Using the records below, locate all lines containing "agent" and return them.

*** Opening SOURCE RECORDS ***

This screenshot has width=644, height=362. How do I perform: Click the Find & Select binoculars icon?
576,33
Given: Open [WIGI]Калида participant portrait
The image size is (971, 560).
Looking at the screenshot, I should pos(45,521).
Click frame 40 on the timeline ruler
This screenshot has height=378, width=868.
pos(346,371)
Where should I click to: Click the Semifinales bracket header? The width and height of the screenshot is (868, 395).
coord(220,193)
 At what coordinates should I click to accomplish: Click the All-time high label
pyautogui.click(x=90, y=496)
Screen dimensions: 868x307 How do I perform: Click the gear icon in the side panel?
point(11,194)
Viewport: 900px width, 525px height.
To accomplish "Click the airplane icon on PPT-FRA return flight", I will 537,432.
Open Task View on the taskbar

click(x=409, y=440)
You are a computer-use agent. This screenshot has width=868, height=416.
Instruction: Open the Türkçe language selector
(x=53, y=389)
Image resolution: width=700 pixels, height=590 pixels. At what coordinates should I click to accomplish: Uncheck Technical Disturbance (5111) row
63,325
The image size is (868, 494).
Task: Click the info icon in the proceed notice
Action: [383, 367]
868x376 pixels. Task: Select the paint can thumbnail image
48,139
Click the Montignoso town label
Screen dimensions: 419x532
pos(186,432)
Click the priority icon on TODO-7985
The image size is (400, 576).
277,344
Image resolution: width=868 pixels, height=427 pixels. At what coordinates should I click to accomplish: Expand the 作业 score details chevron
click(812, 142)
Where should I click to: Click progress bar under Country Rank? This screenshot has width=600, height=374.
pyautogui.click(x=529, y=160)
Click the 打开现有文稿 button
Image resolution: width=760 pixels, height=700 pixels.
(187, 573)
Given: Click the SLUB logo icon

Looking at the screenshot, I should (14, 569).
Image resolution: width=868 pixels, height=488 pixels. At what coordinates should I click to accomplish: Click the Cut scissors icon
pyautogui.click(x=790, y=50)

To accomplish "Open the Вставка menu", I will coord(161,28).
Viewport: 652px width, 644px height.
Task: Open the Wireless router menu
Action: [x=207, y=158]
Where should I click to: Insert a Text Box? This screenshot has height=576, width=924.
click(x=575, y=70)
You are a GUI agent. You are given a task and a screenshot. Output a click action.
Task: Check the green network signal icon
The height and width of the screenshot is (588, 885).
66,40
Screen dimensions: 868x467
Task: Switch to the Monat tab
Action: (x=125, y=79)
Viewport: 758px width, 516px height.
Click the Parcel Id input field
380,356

*** Closing SOURCE RECORDS ***

* RESULT FOR THIS EXERCISE:
You are a computer-use agent. This screenshot has width=868, height=416.
You are a GUI agent. You are given a task and a screenshot. Output a click action.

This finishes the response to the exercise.